How SysOM Uncovers Hidden Memory Usage in Cloud‑Native Environments

Background

In cloud‑native environments containers hide many memory allocations from traditional process‑level metrics. Hidden consumption (file page cache, kernel reclaimable caches, stale cgroup entries, GPU/DMA buffers) can cause memory pressure, latency spikes, and OOM events that are hard to detect with log‑based or manual node‑by‑node analysis.

Pain Points

File cache overload – Excessive page cache delays I/O responses and influences Kubernetes scheduling decisions.

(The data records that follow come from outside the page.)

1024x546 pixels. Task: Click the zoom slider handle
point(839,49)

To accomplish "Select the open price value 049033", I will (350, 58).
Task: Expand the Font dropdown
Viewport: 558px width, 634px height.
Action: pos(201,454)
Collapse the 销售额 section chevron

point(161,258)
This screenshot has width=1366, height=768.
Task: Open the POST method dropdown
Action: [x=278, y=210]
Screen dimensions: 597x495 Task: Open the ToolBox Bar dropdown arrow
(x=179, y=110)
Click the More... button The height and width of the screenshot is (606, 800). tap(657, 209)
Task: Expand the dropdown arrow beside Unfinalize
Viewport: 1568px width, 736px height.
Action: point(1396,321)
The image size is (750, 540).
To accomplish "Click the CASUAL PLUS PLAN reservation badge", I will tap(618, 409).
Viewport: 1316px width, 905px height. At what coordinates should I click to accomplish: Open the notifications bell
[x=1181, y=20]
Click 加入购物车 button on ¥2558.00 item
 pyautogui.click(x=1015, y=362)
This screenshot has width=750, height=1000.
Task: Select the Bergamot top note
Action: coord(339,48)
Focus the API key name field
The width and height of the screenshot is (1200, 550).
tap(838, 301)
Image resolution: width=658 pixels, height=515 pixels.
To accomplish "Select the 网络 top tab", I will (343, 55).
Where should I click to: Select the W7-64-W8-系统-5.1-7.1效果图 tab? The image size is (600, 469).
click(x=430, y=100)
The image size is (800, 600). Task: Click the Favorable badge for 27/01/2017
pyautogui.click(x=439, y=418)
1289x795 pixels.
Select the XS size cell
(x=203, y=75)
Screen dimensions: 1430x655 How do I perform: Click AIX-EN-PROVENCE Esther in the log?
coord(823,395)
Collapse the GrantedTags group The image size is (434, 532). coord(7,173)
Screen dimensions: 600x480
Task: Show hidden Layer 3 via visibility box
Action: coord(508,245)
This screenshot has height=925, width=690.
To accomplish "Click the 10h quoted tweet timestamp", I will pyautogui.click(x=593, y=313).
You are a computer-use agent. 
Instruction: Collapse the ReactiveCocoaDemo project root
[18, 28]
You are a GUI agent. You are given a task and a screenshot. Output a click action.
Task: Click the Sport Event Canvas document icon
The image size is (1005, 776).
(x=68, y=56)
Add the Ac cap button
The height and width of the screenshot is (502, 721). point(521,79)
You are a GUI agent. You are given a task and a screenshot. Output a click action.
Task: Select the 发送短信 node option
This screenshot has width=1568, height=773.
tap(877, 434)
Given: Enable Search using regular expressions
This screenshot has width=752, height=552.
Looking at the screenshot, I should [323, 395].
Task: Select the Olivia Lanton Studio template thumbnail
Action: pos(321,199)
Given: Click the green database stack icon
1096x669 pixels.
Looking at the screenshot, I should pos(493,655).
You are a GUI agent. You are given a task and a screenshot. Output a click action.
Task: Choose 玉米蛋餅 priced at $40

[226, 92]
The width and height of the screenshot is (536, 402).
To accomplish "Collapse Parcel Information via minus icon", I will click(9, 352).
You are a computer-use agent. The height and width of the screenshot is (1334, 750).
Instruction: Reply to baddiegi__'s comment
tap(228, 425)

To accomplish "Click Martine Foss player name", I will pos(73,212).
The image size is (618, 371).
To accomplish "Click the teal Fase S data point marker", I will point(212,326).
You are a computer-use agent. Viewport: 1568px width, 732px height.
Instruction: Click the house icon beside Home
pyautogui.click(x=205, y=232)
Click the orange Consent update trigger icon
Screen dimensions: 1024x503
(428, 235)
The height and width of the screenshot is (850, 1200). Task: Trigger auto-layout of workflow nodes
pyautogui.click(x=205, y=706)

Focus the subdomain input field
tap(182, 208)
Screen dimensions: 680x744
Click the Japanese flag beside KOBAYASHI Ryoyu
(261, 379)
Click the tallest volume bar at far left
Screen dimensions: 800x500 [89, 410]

SReclaimable growth – Kernel‑maintained reclaimable caches consume physical RAM without appearing in container‑level metrics, leading to mis‑judged memory pressure.

cgroup leakage – Stale cgroup directories after rapid pod turnover occupy kernel memory and corrupt monitoring data.

Invisible memory – GPU drivers, NICs and RDMA allocate memory invisible to tools like top, increasing OOM risk for AI training and other high‑performance workloads.

Solution Overview (SysOM 2.0)

SysOM 2.0 provides a unified, non‑intrusive diagnostic capability that scans the host, container runtime and application processes to produce a full‑stack memory view. It identifies abnormal patterns without modifying business code, dramatically improving issue discovery and root‑cause analysis efficiency.

Technical Approach

For the most common hidden‑memory scenario—excessive file cache—the solution performs two key steps:

Map a memory page to its inode by reading page->mapping and index, then locating the corresponding address_space and file inode.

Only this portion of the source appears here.